■ PROBLEM TO SOLVE: From the listing below, reproduce word for word the part that opens with the line containing "Where should I click to: Choose" and closes with the line containing "This screenshot has height=652, width=800."; reproduce nothing else.

-------- MATERIAL PROVIDED --------

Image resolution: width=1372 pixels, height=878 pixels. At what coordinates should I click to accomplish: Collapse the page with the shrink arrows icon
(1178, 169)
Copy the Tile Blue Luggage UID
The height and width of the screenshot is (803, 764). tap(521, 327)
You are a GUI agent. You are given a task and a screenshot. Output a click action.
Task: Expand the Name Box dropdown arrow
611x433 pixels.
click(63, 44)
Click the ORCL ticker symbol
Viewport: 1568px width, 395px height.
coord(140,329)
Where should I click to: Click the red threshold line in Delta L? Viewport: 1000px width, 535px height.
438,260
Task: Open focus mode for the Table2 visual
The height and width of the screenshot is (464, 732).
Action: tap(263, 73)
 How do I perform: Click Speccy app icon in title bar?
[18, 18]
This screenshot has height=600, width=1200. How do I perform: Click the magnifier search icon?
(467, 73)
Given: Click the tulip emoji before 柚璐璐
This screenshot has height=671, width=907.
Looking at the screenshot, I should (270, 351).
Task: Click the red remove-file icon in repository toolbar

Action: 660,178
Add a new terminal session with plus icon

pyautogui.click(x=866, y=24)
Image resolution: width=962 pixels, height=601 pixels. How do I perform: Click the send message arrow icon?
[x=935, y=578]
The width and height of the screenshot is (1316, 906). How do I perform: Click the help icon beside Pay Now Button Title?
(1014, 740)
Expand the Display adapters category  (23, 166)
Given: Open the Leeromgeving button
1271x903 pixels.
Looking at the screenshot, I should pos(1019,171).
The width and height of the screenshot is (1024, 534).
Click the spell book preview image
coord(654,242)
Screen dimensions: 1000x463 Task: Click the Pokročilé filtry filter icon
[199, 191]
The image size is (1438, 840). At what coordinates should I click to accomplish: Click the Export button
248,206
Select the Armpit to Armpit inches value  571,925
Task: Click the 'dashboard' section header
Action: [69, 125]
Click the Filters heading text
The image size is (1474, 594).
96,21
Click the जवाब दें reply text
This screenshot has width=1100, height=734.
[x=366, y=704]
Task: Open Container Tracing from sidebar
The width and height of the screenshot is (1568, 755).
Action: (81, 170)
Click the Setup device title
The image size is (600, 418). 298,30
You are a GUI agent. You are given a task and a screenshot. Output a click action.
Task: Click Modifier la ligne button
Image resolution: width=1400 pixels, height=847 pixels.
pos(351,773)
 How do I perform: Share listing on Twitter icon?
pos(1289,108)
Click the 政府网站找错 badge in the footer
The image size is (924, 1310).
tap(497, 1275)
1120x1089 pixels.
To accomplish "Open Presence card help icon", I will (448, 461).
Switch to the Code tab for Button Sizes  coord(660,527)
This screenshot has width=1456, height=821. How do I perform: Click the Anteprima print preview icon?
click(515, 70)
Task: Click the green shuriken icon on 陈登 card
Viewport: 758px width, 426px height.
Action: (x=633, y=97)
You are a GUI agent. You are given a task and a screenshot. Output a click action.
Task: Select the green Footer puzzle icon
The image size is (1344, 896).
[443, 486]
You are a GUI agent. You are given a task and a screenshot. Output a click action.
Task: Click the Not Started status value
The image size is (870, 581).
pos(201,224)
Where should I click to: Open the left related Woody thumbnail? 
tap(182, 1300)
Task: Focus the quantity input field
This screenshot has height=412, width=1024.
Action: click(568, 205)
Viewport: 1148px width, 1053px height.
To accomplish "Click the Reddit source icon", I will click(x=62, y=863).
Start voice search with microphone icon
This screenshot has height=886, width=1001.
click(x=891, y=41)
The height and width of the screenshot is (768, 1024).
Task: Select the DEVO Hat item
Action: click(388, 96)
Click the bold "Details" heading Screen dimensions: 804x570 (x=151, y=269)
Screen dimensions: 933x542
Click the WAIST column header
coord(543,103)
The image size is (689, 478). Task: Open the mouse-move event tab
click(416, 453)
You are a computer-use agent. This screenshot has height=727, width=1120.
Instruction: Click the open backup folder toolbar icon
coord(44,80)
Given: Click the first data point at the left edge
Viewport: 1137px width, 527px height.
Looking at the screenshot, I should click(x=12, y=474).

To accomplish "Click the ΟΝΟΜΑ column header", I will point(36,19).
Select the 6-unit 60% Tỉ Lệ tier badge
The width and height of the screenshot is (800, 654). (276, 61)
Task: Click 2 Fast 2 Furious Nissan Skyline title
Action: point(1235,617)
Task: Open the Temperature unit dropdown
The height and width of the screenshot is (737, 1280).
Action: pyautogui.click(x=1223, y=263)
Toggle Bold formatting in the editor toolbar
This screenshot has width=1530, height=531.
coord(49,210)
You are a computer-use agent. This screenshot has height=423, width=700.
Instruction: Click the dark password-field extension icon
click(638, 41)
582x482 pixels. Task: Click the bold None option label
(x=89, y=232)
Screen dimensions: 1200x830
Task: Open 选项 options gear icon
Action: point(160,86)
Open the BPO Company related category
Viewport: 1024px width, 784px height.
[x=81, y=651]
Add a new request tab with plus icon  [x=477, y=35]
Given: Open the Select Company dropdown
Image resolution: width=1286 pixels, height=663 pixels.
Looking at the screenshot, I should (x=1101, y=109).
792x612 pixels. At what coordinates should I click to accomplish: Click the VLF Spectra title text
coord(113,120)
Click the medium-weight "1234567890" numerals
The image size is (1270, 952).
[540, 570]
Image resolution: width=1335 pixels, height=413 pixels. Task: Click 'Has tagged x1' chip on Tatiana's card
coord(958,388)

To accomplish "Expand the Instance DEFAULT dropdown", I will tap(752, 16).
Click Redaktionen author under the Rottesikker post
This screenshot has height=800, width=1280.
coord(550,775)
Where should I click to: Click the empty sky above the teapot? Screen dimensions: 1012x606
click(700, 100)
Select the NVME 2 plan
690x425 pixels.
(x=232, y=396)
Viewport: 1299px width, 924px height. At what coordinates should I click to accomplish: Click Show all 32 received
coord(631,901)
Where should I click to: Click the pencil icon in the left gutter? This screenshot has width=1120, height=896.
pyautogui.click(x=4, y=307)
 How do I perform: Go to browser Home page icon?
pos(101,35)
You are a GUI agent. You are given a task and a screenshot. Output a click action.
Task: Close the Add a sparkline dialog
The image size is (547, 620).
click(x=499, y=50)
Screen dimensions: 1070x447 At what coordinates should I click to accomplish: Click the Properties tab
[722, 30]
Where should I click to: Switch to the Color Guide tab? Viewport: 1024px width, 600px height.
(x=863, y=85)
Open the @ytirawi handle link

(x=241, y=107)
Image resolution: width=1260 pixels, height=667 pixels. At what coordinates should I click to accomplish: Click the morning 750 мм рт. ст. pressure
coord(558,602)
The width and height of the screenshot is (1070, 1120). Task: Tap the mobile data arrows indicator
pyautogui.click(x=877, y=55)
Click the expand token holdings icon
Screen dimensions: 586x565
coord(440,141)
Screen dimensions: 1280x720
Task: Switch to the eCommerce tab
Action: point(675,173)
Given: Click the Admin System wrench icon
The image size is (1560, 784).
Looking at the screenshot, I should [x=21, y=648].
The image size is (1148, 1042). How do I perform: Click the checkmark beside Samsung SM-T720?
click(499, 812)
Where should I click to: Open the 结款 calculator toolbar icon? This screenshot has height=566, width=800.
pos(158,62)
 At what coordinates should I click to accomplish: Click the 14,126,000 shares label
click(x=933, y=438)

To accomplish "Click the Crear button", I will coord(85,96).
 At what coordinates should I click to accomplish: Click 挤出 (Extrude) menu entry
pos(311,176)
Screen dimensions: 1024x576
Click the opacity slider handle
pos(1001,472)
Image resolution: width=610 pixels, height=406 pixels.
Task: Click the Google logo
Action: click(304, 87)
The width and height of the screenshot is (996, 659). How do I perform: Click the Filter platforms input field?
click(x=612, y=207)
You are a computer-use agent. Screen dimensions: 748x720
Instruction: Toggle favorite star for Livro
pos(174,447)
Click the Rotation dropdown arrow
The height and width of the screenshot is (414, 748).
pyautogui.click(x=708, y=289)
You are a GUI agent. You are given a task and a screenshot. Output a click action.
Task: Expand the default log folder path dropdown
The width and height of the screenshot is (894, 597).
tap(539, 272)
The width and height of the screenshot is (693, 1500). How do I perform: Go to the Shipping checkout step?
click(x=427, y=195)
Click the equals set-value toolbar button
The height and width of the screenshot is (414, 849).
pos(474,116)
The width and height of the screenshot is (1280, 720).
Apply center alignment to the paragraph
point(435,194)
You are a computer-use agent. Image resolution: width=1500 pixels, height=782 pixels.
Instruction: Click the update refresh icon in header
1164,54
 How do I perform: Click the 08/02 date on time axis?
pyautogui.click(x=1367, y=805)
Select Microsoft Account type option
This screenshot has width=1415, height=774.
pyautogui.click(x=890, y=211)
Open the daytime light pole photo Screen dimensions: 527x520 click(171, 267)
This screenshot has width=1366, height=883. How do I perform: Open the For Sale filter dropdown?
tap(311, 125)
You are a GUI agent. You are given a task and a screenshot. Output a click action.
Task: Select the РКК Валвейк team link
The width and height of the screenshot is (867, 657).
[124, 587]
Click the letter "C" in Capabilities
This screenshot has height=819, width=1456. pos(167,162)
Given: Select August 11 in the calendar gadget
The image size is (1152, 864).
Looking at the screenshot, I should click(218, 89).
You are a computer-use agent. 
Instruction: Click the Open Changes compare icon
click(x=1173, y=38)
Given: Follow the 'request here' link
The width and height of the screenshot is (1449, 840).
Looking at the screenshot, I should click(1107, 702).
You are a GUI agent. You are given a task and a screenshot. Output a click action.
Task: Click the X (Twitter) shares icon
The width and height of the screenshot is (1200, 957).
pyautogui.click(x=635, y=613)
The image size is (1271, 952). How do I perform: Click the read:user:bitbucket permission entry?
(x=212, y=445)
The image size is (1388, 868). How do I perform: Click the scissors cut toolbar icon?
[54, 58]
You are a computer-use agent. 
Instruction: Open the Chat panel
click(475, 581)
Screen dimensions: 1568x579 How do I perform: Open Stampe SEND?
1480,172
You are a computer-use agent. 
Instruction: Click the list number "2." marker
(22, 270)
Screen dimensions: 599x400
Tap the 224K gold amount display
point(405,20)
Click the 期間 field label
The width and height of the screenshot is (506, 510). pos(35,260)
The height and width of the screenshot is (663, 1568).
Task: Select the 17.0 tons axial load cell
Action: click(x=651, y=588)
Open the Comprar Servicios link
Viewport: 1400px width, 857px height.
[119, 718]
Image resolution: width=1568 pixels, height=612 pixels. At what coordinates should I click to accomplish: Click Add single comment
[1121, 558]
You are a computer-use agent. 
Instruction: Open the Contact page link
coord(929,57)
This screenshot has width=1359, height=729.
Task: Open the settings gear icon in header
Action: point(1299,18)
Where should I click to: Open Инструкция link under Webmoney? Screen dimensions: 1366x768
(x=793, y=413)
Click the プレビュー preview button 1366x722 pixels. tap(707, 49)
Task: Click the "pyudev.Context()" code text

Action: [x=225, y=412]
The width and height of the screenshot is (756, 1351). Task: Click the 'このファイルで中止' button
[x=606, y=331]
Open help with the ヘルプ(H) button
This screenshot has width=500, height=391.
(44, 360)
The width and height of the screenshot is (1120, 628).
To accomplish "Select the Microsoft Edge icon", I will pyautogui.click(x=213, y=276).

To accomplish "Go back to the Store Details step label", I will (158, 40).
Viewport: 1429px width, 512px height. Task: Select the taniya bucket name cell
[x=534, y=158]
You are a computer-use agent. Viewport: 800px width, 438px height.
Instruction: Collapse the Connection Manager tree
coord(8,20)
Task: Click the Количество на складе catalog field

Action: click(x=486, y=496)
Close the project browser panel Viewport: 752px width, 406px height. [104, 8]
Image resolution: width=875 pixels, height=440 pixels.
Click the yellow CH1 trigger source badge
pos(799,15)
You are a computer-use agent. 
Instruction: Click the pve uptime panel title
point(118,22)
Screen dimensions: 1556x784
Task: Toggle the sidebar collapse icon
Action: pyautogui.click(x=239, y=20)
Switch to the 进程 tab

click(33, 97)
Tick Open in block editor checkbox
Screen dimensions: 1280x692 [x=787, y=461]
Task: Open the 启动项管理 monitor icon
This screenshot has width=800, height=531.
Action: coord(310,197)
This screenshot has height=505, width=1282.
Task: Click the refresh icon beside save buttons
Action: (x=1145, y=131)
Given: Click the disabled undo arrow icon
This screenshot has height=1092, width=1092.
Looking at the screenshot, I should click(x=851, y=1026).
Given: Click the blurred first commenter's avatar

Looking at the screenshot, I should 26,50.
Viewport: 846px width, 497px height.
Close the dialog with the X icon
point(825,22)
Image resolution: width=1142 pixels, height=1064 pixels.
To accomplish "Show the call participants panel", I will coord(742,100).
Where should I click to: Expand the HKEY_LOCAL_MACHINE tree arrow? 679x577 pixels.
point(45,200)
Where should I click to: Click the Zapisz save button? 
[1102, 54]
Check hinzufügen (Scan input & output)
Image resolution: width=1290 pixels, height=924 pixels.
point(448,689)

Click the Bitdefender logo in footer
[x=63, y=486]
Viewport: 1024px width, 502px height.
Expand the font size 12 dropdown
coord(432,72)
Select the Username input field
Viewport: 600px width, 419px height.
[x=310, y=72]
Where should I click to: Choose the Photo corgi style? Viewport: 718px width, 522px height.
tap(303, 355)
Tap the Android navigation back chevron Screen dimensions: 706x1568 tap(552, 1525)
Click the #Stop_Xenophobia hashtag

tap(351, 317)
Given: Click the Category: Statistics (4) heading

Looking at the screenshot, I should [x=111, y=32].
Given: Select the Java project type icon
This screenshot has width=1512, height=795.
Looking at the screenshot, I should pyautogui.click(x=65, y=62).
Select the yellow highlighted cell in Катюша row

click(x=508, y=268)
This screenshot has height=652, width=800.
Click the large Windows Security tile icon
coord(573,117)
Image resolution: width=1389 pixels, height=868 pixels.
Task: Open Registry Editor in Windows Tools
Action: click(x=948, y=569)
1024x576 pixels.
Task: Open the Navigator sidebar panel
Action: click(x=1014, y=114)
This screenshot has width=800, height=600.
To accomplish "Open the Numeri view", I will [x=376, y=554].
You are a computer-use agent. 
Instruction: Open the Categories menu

--------

■ WRITTEN RESPONSE:
Where should I click to: Choose the Photo corgi style? Viewport: 718px width, 522px height.
tap(303, 355)
Tap the Android navigation back chevron Screen dimensions: 706x1568 tap(552, 1525)
Click the #Stop_Xenophobia hashtag

tap(351, 317)
Given: Click the Category: Statistics (4) heading

Looking at the screenshot, I should [x=111, y=32].
Given: Select the Java project type icon
This screenshot has width=1512, height=795.
Looking at the screenshot, I should pyautogui.click(x=65, y=62).
Select the yellow highlighted cell in Катюша row

click(x=508, y=268)
This screenshot has height=652, width=800.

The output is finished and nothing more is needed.